Plus if you decide to upgrade to a fancier bike in the future, well you've got the perfect winter/rain bike right there.
I can't see anything negative about this deal. Go for it.


----------



## Versoman (Jan 6, 2006)

Thanks Barchettaman

Some great advice as usual

the guy that was selling has the original stem and a fitted shorter one so will have both options

has got some shimano spd pedals fitted but not sure what type yet

will hopefully pickup early next week deal has been done

As you point out the engine will definately be the weak link:lol:


----------



## sprocketser (Aug 4, 2012)

Versoman said:


> Have gone for it as next to no money and includes cateye wireless computer and shimano pedals, I work with the guy selling so know history
> 
> I'm 5ft 10 30"/31" inside leg and the bike is 54cm large
> 
> ...


Bike s too small for you mate .


----------



## sprocketser (Aug 4, 2012)

I m 5 foot 7 & it would fit me just fine .


----------



## Barchettaman (Dec 16, 2007)

It seems to have a sloping top tube, so I estimate a 54 will approximate a 58 in 'real money'. My first Decathon road bike was like that.
Of course, I could be talking utter sh1te as I haven't seen the bike.
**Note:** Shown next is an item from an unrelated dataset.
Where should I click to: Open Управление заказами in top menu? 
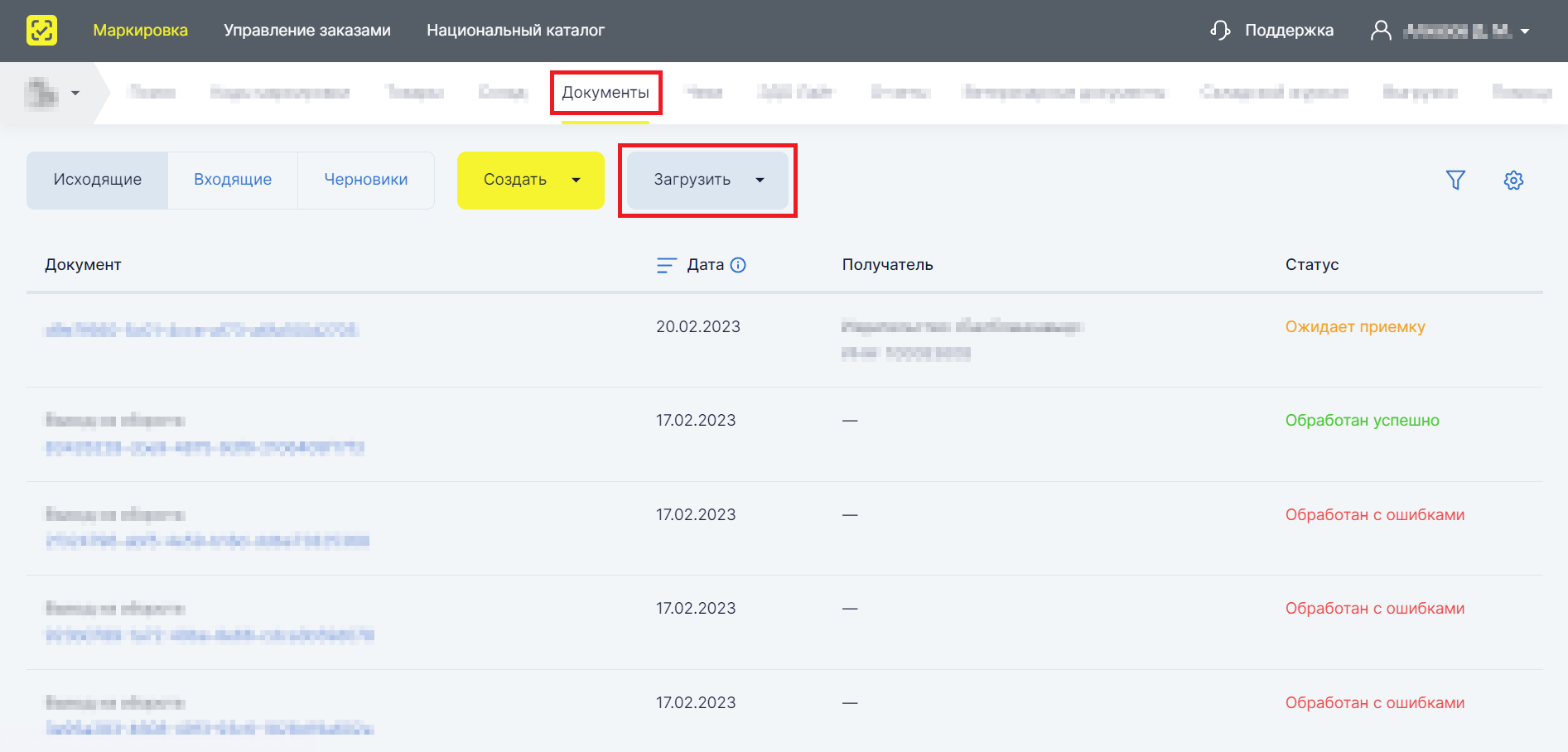point(307,31)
In any case I think it's worth a punt for the OP, as he can always sell it on if it turns out not to fit. Whilst they get a bit of a slagging, these Carrera bikes make a sensible first road bike - particularly second hand. Much of the their poor reputation is down to the incompetent monkeys setting them up incorrectly at their point of purchase (although I hear things are improving).
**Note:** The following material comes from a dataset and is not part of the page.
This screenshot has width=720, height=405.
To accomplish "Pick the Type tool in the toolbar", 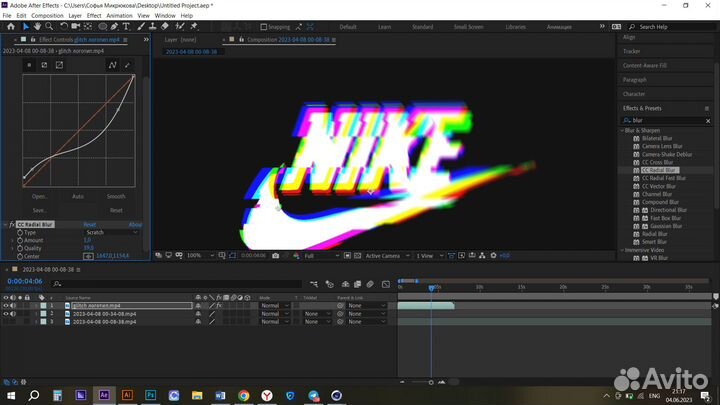I will pyautogui.click(x=127, y=27).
People say 'oh, but you'll need to upgrade XY &Z', but show me someone who says they haven't 'upgraded' their road bike, and I'll show you a fibber.


----------



## brian245 (Nov 20, 2007)

For 5-10 with 31.5 leg, 54 is the size required.


----------



## Versoman (Jan 6, 2006)

Picked up today







[/URL][/IMG]
seems to fit well and in great condition just got to get some shoes now to get rid of the pedals

steady 8 miles tonight just to check things out rides very smooth and stable
strange being on the road though:doublesho


----------



## Barchettaman (Dec 16, 2007)

You've done well! Nice wee bike!


----------



## brian245 (Nov 20, 2007)

Good start, now the expense begins


----------



## Barchettaman (Dec 16, 2007)

Other than the pedals I wouldn´t change a thing, assuming the saddle is bearable. No point upgrading.


----------



## Versoman (Jan 6, 2006)

really pleased for the cash

no plans to upgrade except putting the shimano pedals R540 spd sl on that came with it saddle seems fine just as comfy if not more than the kona MB

need to get some shoes any recommendations? dont want to spend too much
I have a decathalon is there brand any good?


----------



## Barchettaman (Dec 16, 2007)

I have budget Decathlon road SPD shoes that I bought in the winter on closeout for €20.
They're fine, I'm sure there are lighter options out there but I saved the cash and bought beer with it instead.
They fit really, really well.
I was going to get more expensive ones as my previous pair had lasted 5+ years, but the D ones were fine. Couldn't justify not spending it on Warsteiner.
The Decathlon running socks (ankle high) are gret too, pick up a pack for cycling.
HTH


----------